Business

Why SWOT analysis is necessary before selecting a particular strategy?

Why SWOT analysis is necessary before selecting a particular strategy?

The SWOT analysis is an extremely useful tool for understanding and decision-making for all sorts of situations in business and organizations. It is a useful technique for understanding your Strengths and Weaknesses, and for identifying both the Opportunities open to you and the Threats you face.
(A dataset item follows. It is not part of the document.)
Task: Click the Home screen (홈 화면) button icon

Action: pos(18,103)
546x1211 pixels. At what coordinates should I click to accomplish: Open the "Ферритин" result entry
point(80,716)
SWOT analysis is necessary before selecting a particular strategy for a business organization for the following reasons:

  1. Determining strengths: Through die help of SWOT analysis, the strengths of an organization can be determined.
  2. Discovering opportunities: Through the help of SWOT analysis, the potential opportunities of an organization can be discovered.
  3. Help in taking proper action: Through the help of SWOT analysis strengths, weaknesses, opportunities, and threats of an organization can be easily identified. And, on the basis of that identification, a company can take actions accordingly.
  4. Dealing with Risks: A threat in SWOT analysis is another term for risk, an occurrence outside the company’s control that could have a negative impact on performance. Companies face many threats beyond those caused by direct competitors. Changes in the regulatory environment can have an adverse impact on performance. Consumer tastes can abruptly change such as when a recession causes consumers to cut back on purchasing luxury goods and services. Risks are less threatening to an organization when it takes the time to develop contingency plans to quickly implement should the threats become a reality. SWOT analysis helps a company be better prepared for whatever it will encounter in the external environment.
  5. Competitive Positioning: Many companies do a form of SWOT analysis on their key competitors. Combined with the information from the company’s SWOT analysis of itself, the management team begins to get a picture of how the company should position itself against competitors. The company wants to attack competitors’ weaknesses with its own strengths. It is much like game planning in football trying to locate where the opposing team is vulnerable.

Conversely, it does not want to meet a competitor’s strengths head-on if the competitor has an overwhelming advantage. SWOT analysis shows a company that even its most powerful competitors have weaknesses that can be exploited.